The Cons of Convertible Bond Investing
When markets are volatile, investors love a good hybrid security. Give them the stability of debt and the potential upside of equity, and they tend to feel a lot better about handing over their money to growing companies-which explains why convertible bonds had another great year in 2003. The amount raised in new convertible bonds-$85.6 billion-was the second highest in history, according to a December 2003 Morgan Stanley research report.
In 2003, smaller companies in particular benefited from the surge in convertible activity. According to the report, the percentage of convertible new issues from small-cap companies increased dramatically-from 46.7 percent of the total in 2002 to 63.9 percent in 2003-while the percentage of new issues from S&P 500 companies fell to 24.1 percent from 42.8 percent. Convertible bonds are essentially debt with a twist: In addition to getting steady interest income, the investor has the option to convert the debt to equity by buying the company's stock at a fixed price in the future.
And in exchange for offering future equity, the company gets to pay a lower interest rate for a convertible than it would for any other kind of straight debt. That makes it a solid option for raising cash when bank doors are shut and equity markets remain sketchy. But experts advise that entrepreneurs should proceed with caution on convertible deals; there's a reason they're known for being an excellent investment vehicle. "It gives a lot of power to the investor," says Tom Taulli, an attorney and angel investor who teaches mergers and acquisitions at University of Southern California's Marshall School of Business. "Warren Buffett made himself the second richest person in the United States" thanks in part to convertibles, adds Taulli. "That's his preferred method of investing."
But the more power investors have, the less the company has; and savvy investors will try to dictate terms favorable to themselves, including a shorter time horizon, prepaid interest, tough penalties for missed interest payments, or the option to lower the conversion price threshold if the stock price depreciates significantly. "The fine print is so critical," says Taulli, "and you really need to have a qualified expert, usually an attorney, who specializes in these kinds of financings to make sure you're not giving away the store."
The catch for smaller companies is that they can't always predict their future cash flow, which can make the convertible bond a dangerous option, says Jim Alterbaum, a corporate attorney with Jenkens & Gilchrist Parker Chapin LLP in New York City. "Because, like any debt instrument, it requires payment," he says, "and if there's a default on an instrument like this, not only does it put the company at risk, but it could also create defaults on other documents."
In other words, a default on a convertible could trigger default on a bank note. If the company isn't positive it can meet its obligations, it should try to negotiate certain terms of the deal. For example, if the short-term payments are going to be a problem, try to get the investor to take additional equity instead of a dividend, says Alterbaum, though he adds there are tax implications for all the variations, so an expert should be consulted.

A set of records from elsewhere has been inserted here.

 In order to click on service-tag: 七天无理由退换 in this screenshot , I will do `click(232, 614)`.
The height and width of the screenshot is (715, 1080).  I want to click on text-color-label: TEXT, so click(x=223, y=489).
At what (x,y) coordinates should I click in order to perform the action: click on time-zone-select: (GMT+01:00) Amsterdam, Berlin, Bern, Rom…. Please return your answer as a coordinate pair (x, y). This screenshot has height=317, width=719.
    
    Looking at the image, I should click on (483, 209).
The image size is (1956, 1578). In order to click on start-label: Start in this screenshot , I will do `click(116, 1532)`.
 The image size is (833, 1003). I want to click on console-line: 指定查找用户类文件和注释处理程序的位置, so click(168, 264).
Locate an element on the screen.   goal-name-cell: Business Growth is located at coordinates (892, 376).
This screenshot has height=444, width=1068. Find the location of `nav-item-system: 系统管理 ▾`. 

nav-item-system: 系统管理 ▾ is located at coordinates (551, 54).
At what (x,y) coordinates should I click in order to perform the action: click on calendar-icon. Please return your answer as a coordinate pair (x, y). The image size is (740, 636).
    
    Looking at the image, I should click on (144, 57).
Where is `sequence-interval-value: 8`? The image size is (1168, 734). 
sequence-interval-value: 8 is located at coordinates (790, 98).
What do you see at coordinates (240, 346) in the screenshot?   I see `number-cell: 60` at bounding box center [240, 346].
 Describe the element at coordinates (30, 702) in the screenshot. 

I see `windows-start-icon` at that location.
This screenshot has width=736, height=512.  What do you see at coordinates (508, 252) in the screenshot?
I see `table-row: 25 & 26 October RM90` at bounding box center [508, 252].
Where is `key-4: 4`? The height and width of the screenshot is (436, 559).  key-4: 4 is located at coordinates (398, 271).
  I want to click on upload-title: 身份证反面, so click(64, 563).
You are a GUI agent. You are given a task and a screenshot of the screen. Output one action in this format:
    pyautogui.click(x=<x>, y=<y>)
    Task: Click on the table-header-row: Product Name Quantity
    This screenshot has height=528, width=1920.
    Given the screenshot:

Another important consideration is that underlying the convertible is the promise of conversion to stock. "If for some reason the stock goes down or is delisted, that will [mean] the company has to pay the bond off in total," says Nandkumar Nayar, a professor of finance at Lehigh University in Bethlehem, Pennsylvania. That, in turn, can trigger bankruptcy if the company does not have the assets to pay off the bond. And if the business owner used personal assets as a guarantee, the results can be devastating.
Taulli advises extreme caution when considering whether to do personal guarantees. "Be very realistic, and assume the worst. If you're willing to lose your home or your 401(k) or whatever assets you have, then that's no problem," says Taulli. "But if that's not a good feeling [for you], don't do it."